M/M/c Process-based with Failures

Processes represent typical event sequences. But if those sequences are altered by "external" events like failures, we have to handle those unusual events as interrupts or exceptions.

The following example shows how this can be done. We assume here external streams of failure events (Poisson processes) causing interrupts to our server processes. We also assume that failures and repairs are independent from each other and therefore that a repair can be interrupted by another failure.

We introduce state variables tracking whether a failure has occurred and whether a job is worked on. Therefore we define a server structure:

using DiscreteEvents, Printf, Distributions, Random

struct Failure end      # a failure event

mutable struct Server
    id::Int
    input::Channel
    output::Channel
    Ts::Distribution    # service time distribution
    Tr::Distribution    # repair time distribution
    job::Int
    failed::Bool
end

Our serve process then has two branches: one for regular service and another for failure handling. With a try ... catch ... end block we capture any exceptions and let a Failure event switch the process to the failure handling branch.

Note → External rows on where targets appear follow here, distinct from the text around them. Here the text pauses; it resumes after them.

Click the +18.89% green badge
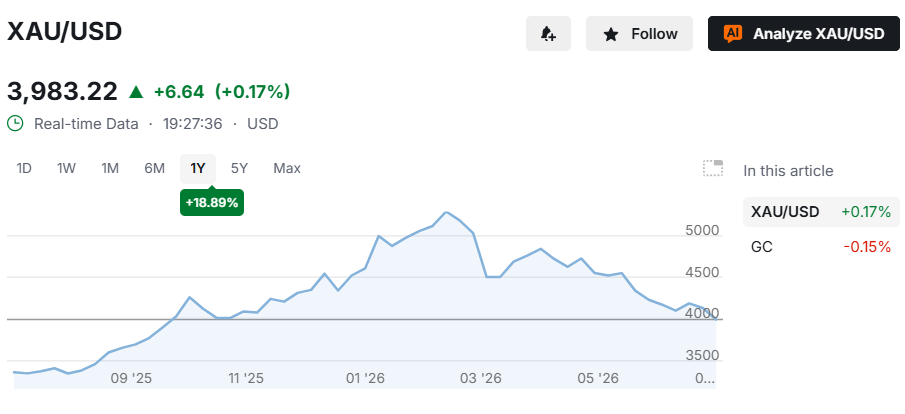Viewport: 905px width, 414px height. point(212,203)
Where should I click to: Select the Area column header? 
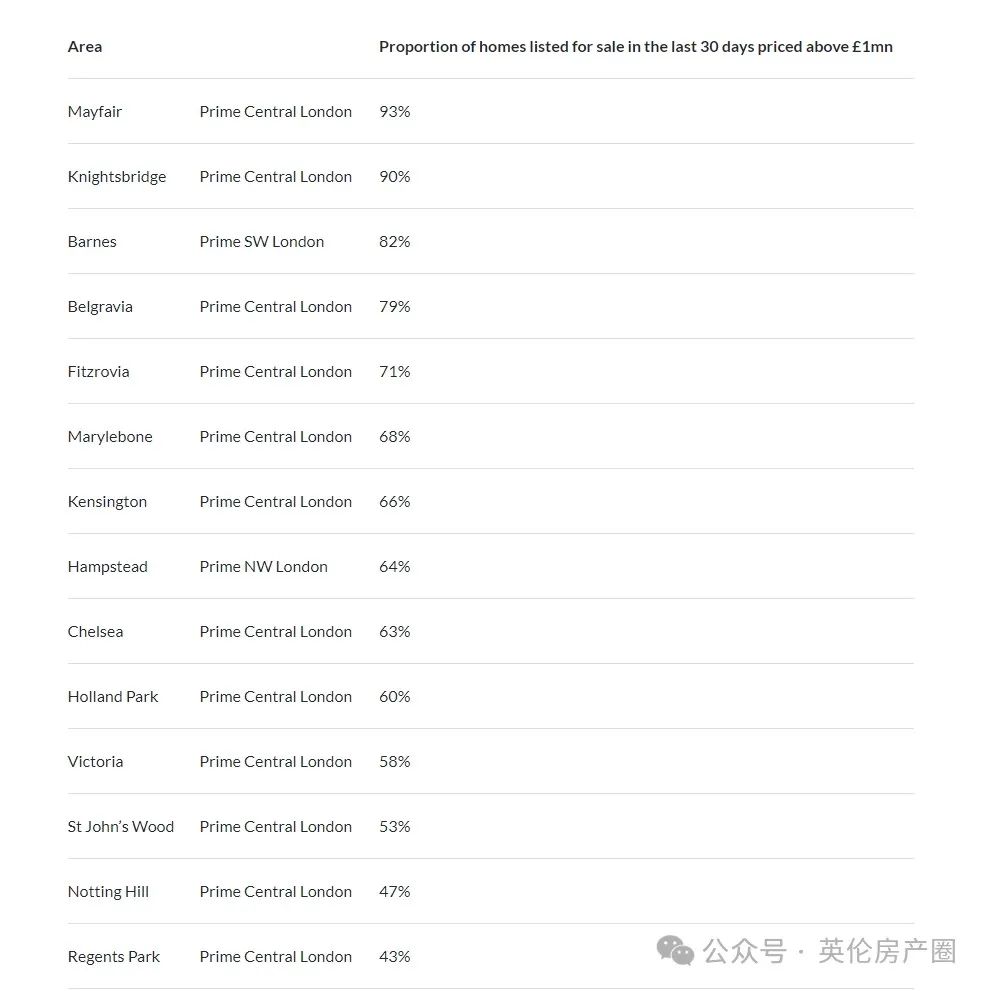(85, 47)
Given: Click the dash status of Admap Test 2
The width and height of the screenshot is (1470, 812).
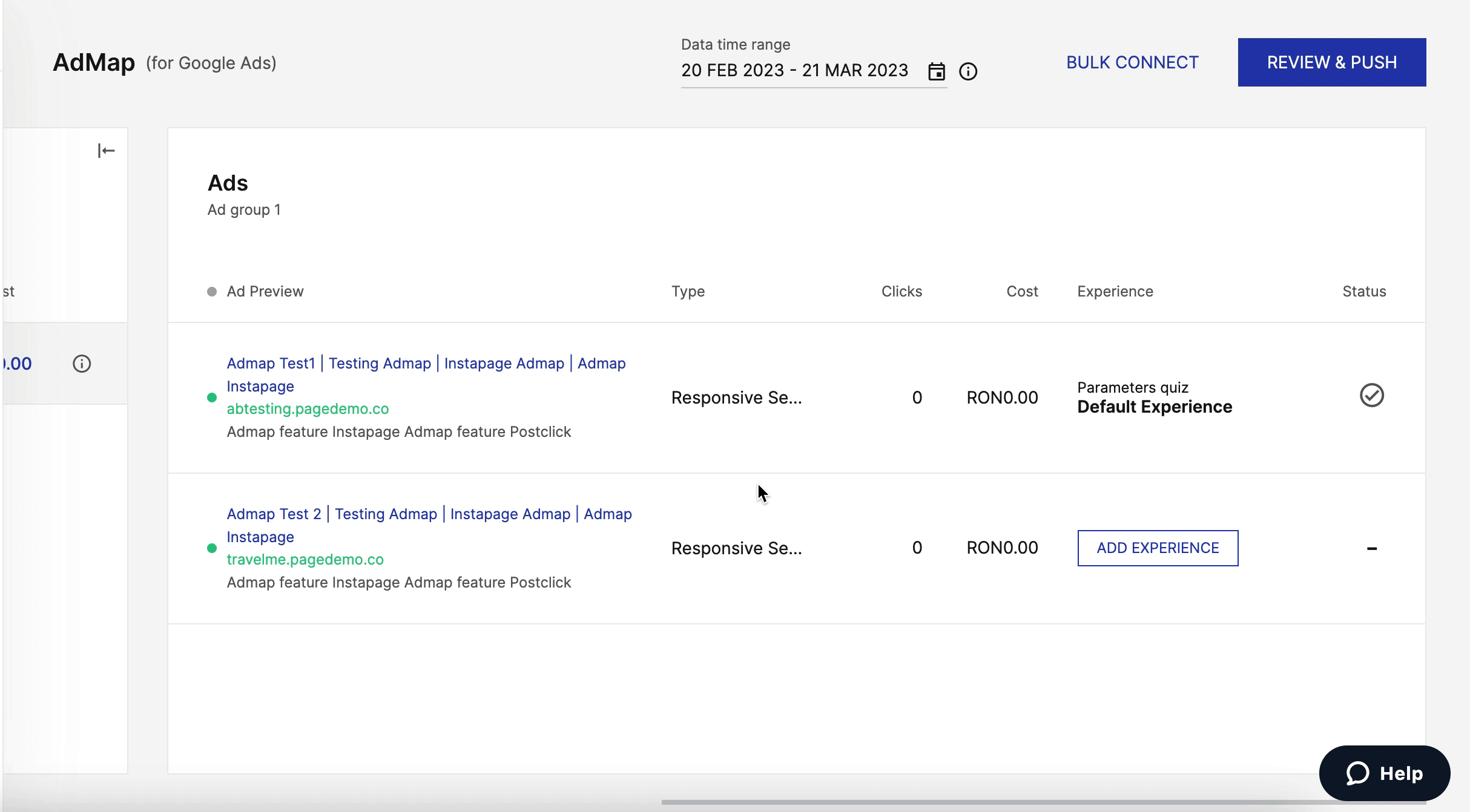Looking at the screenshot, I should [1372, 548].
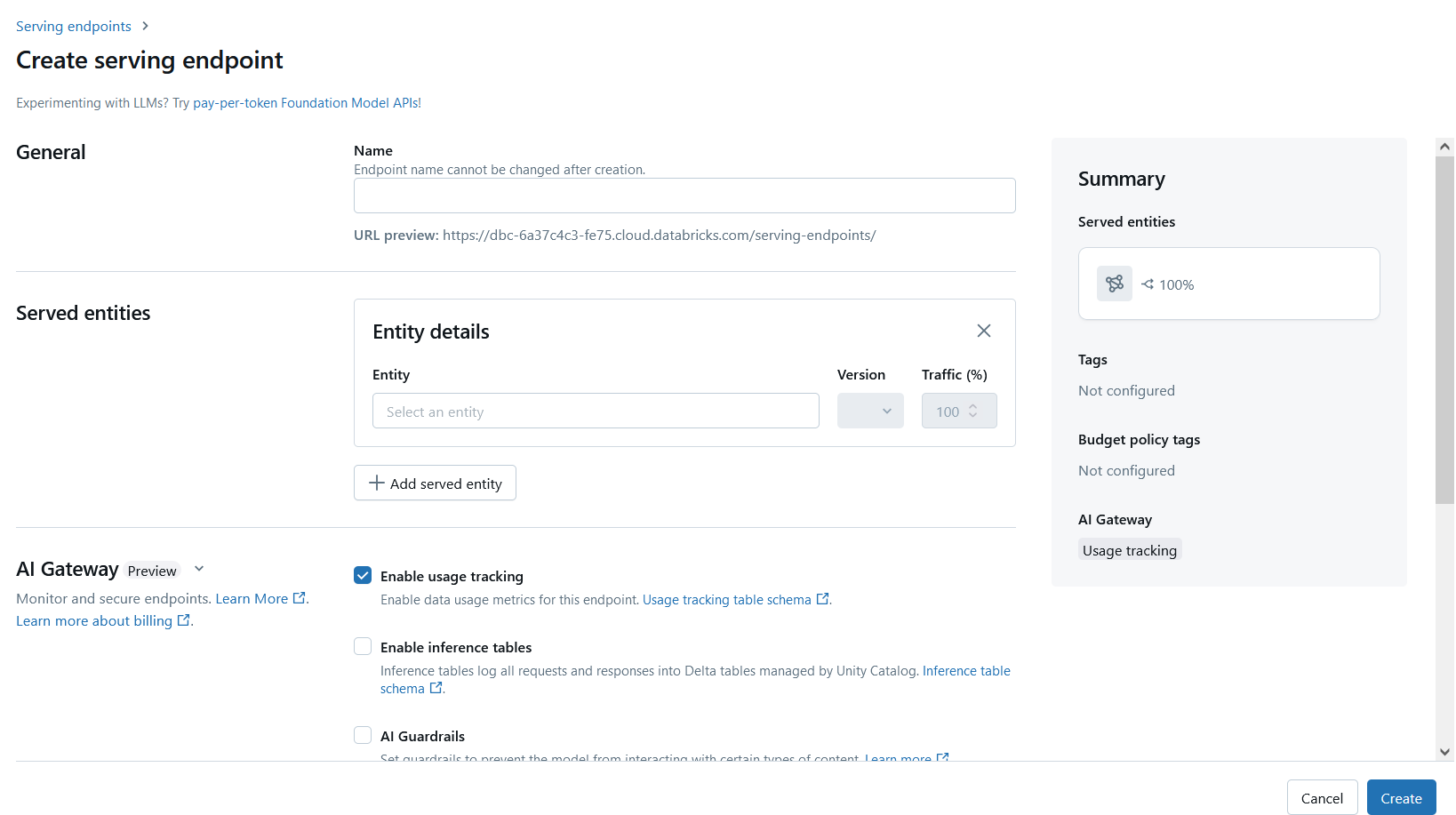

The regular service branch also has to be modified: We must take! a job from the input channel only if no other job is present and we must reset the job status variable when a job is finished. We assume here that either service time or repair time are restarted anew after any failure:

# describe the server process
function serve(c::Clock, s::Server)
    try
        if !s.failed
            if s.job == 0 
                s.job = take!(s.input)
                print(c, @sprintf("%5.3f: server %d serving customer %d\n", tau(c), s.id, s.job))
            end
            if s.job > 0
                delay!(c, s.Ts)
                print(c, @sprintf("%5.3f: server %d finished serving %d\n", tau(c), s.id, s.job))
                put!(s.output, s.job)
                s.job = 0
            end
        else
            print(c, @sprintf("%5.3f: server %d fails\n", tau(c), s.id))
            delay!(c, s.Tr)
            print(c, @sprintf("%5.3f: server %d back to work\n", tau(c), s.id))
            s.failed = false
        end
    catch exc
        if exc isa PrcException && exc.event isa Failure
            s.failed = true
        else
            rethrow(exc)
        end
    end
end

If you compare the serve process with the previous one without failures, it certainly has become more complicated.

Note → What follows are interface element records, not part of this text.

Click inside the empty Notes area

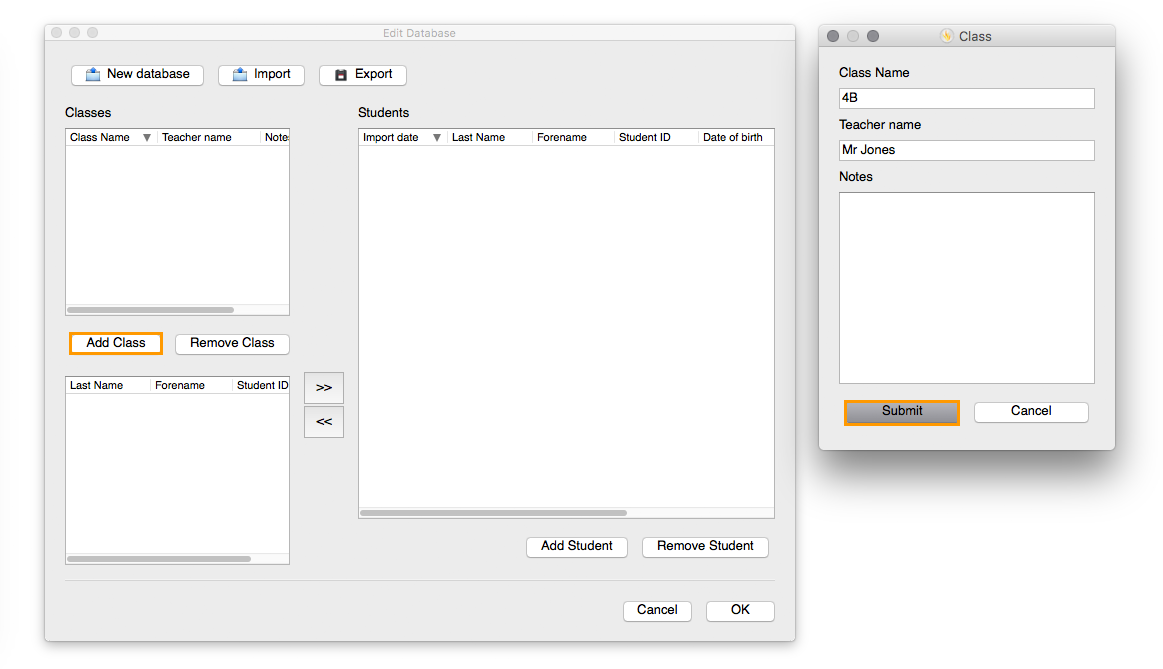[966, 287]
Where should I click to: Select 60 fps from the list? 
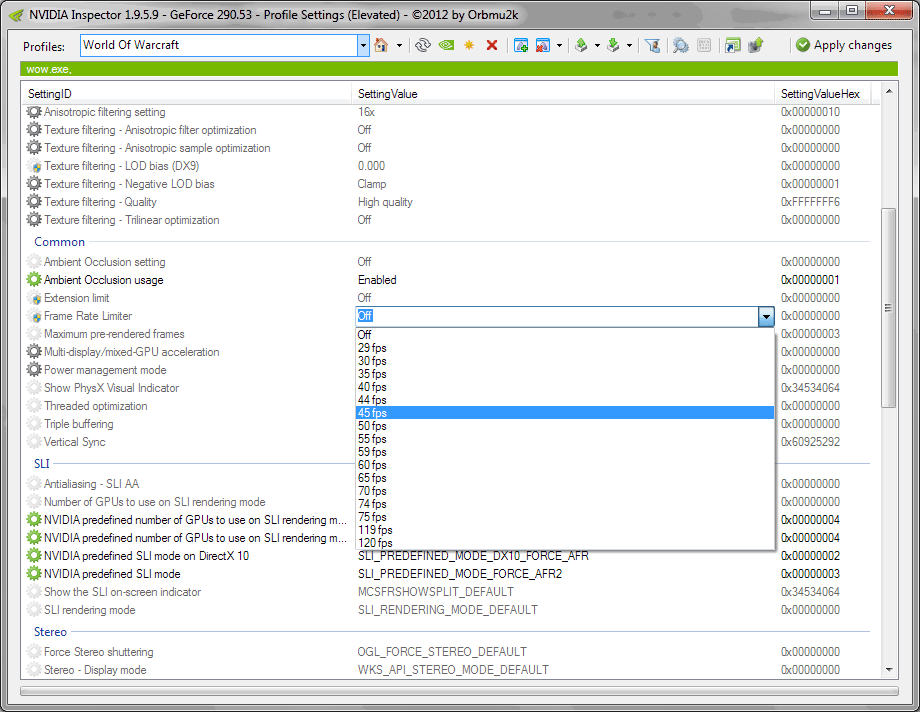click(x=372, y=465)

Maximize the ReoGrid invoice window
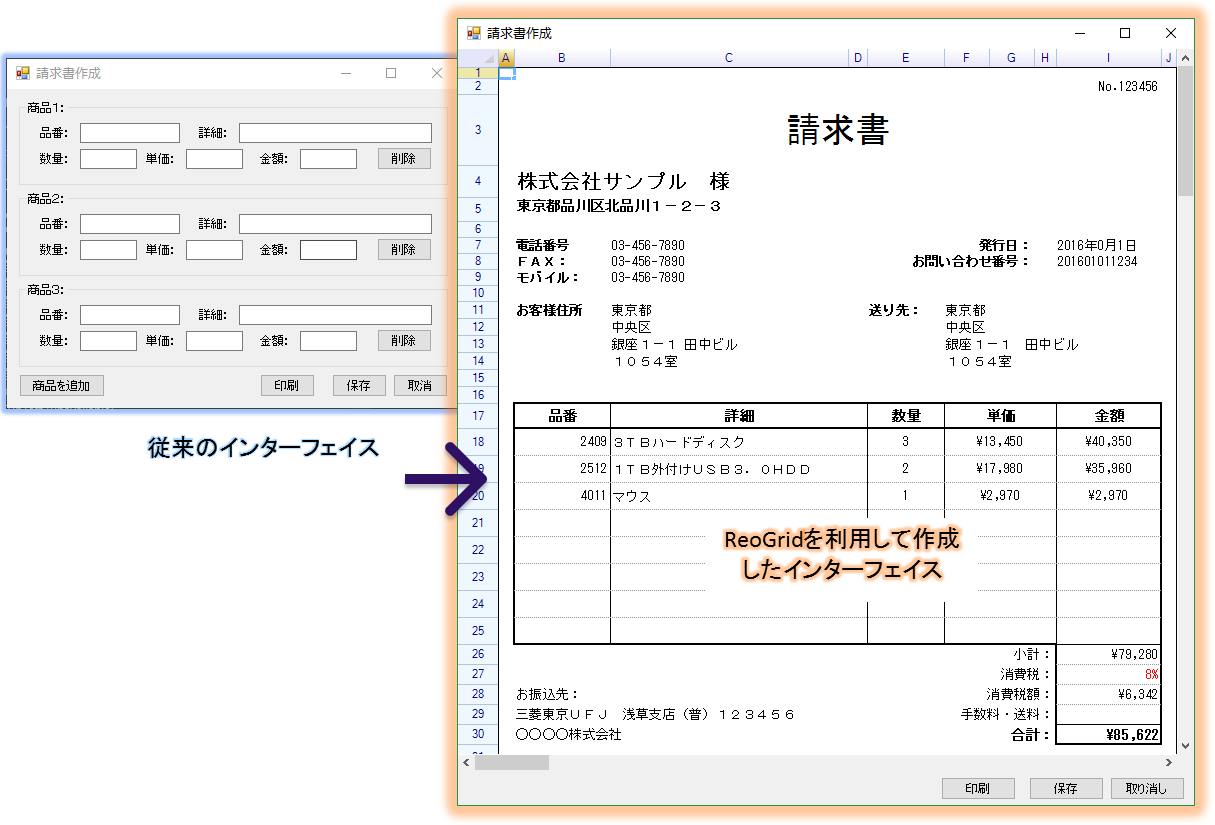(1125, 33)
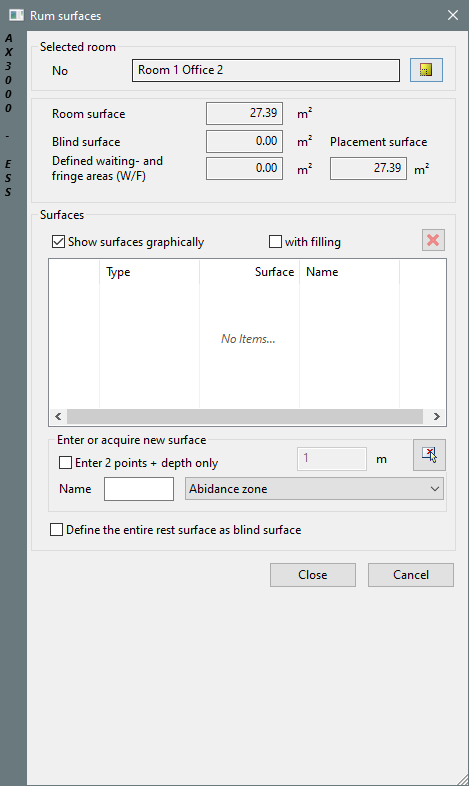Click the acquire new surface pointer icon
This screenshot has width=469, height=786.
pyautogui.click(x=429, y=455)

Next we need an arrivals function for a repeating event and some constants:

# model the arrivals
function arrive(c::Clock, input::Channel, jobno::Vector{Int})
    jobno[1] += 1
    @printf("%5.3f: customer %d arrived\n", tau(c), jobno[1])
    put!(input, jobno[1])
end

Random.seed!(8710)          # set random number seed for reproducibility
const N = 10                # total number of customers
const c = 2                 # number of servers
const μ = 1.0 / c           # service rate
const λ = 0.9               # arrival rate
const M₁ = Exponential(1/λ) # inter-arrival time distribution
const M₂ = Exponential(1/μ) # service time distribution
const F₁ = Exponential(8)   # inter-failure time distribution
const F₂ = Exponential(2)   # repair time distribution 
const jobno = [0]           # job counter

Parallel to the two servers and their serve processes we start two Poisson processes interrupt!ing them every simulated random inter-failure time.

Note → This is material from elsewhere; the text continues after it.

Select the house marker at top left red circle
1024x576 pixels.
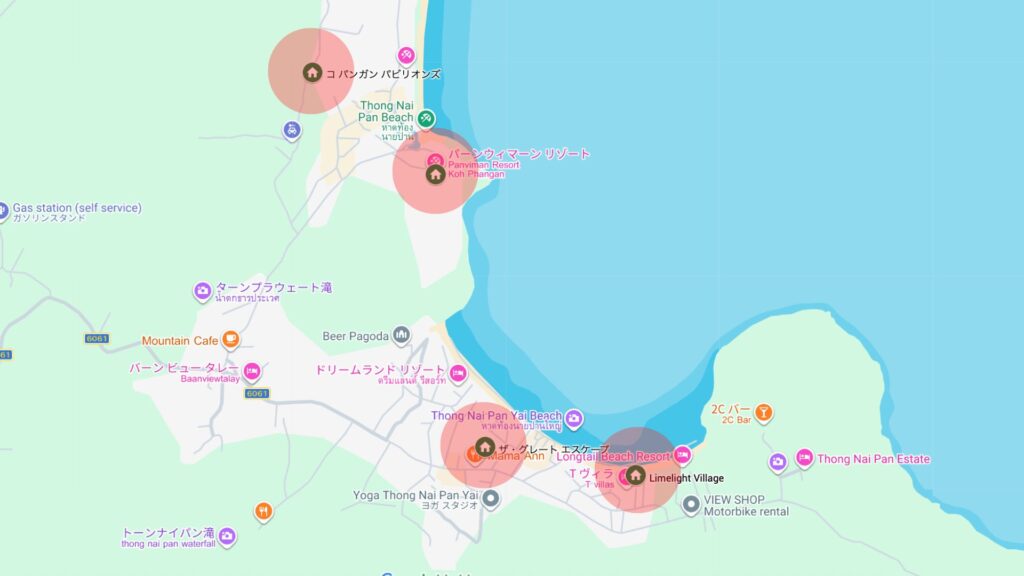pos(312,72)
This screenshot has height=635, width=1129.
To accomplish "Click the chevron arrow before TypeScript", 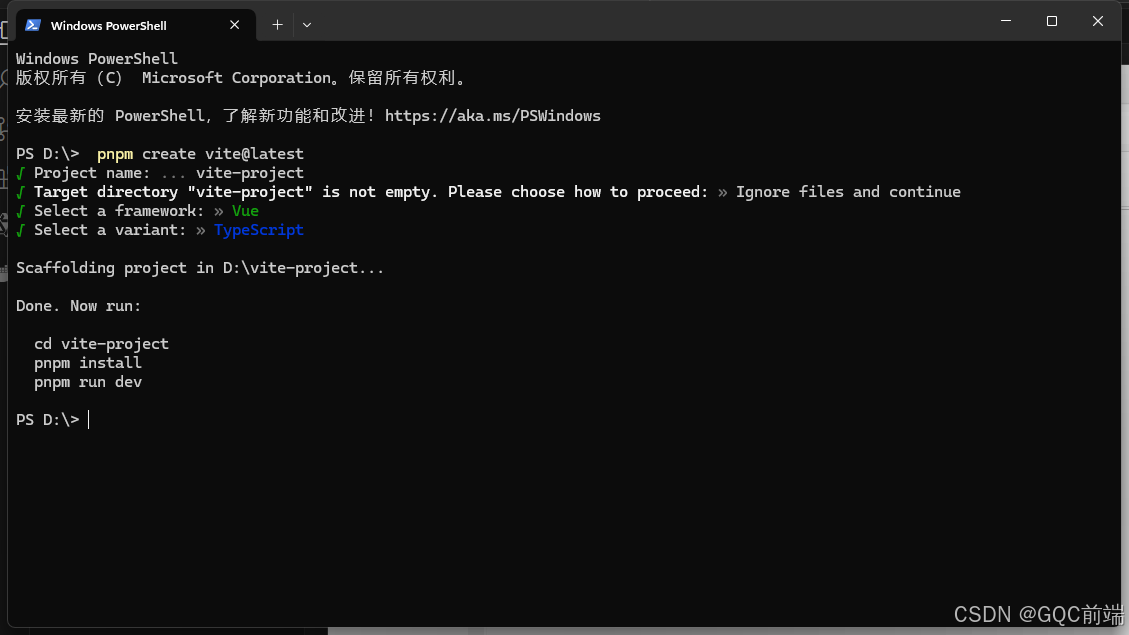I will point(200,229).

# initialize simulation environment
clock = Clock()
input = Channel{Int}(Inf)
output = Channel{Int}(Inf)
for i in 1:c
    s = Server(i, input, output, M₂, F₂, 0, false)
    p = Prc(i, serve, s)
    process!(clock, p)
    event!(clock, fun(interrupt!, p, Failure(), nothing), every, F₁)
end
event!(clock, fun(arrive, clock, input, jobno), every, M₁, n=N)

run!(clock, 20)

We get the following output:

0.231: customer 1 arrived
0.231: server 1 serving customer 1
0.672: server 1 finished serving 1
0.743: server 2 fails
0.885: server 1 fails
1.478: server 2 back to work
2.140: customer 2 arrived
2.140: server 2 serving customer 2
2.439: server 1 fails
3.040: customer 3 arrived
3.979: server 1 back to work
3.979: server 1 serving customer 3
...
11.035: server 2 back to work
11.035: server 2 serving customer 8
11.193: customer 10 arrived
11.375: server 1 finished serving 4
11.375: server 1 serving customer 9
11.658: server 1 finished serving 9
11.658: server 1 serving customer 10
12.059: server 2 finished serving 8
12.526: server 1 finished serving 10
12.870: server 1 fails
12.877: server 1 fails
13.034: server 1 back to work
"run! finished with 71 clock events, 0 sample steps, simulation time: 20.0"

As you see we get repeating failures, longer cycle times and more disturbance in job service sequence than in the example without failures.